Parsing products from competitors' websites for 1C-Bitrix

Our company is engaged in the development, support and maintenance of Bitrix and Bitrix24 solutions of any complexity. From simple one-page sites to complex online stores, CRM systems with 1C and telephony integration. The experience of developers is confirmed by certificates from the vendor.
Our competencies:
Development stages

Parsing Products from Competitor Websites for 1C-Bitrix

An online store without current competitor data loses ground on price and assortment. Manual monitoring of 500+ product lines is not cost-effective. The solution is a parser that collects product data from competitor websites and loads it into a 1C-Bitrix infoblock for subsequent analysis or automated responses.

Solution architecture

A competitor parser is a separate module that does not interact with the main catalog directly. Typical scheme:

  1. Collector — a PHP/Python script using Guzzle or Symfony HttpClient, crawling the competitor's pages
  2. Intermediate storage — a dedicated infoblock COMPETITORS_CATALOG or a database table
  3. Analytics layer — comparison against b_catalog_price of your own store
  4. Action trigger — updating prices via CCatalogProduct::Update() or sending a notification to the manager

Storing competitor data directly in the main catalog is bad practice: it pollutes b_iblock_element and breaks search indexes.

Technical challenges and how to handle them

Anti-scraping protection is the primary obstacle. Large stores use Cloudflare, dynamic JS rendering (React/Vue SPA), and CAPTCHAs. Simple curl with User-Agent rotation works against static sites. Against JS-rendered pages, a headless browser is required: Puppeteer via Node.js or Playwright.

Stack for JS-rendered sites:

Playwright → stdout JSON → PHP reads via exec() → CIBlockElement::Add()

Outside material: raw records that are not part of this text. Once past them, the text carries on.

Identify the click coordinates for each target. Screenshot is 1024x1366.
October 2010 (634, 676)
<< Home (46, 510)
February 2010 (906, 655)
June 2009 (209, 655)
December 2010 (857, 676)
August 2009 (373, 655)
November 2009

Unstable HTML structure — the competitor changed their markup and the parser crashed. Solution: CSS selectors instead of XPath for flat structures, and mandatory monitoring with an alert when the selection returns zero results.

IP blocking — rotation through a proxy pool (residential proxies). A minimum of 10–15 IPs in the pool for a catalog of 1,000+ items. Request frequency: no more than 1 request per 3–5 seconds per domain.

What to collect

Typical data set for competitor parsing:

  • Product name and SKU
  • Current price (regular + discounted)
  • Availability / quantity
  • Link to the source product
  • Date of last update

In 1C-Bitrix, this maps to infoblock properties. I recommend adding a COMPETITOR_URL property of type "String" and COMPETITOR_PRICE_DATE of type "Date" to track data freshness.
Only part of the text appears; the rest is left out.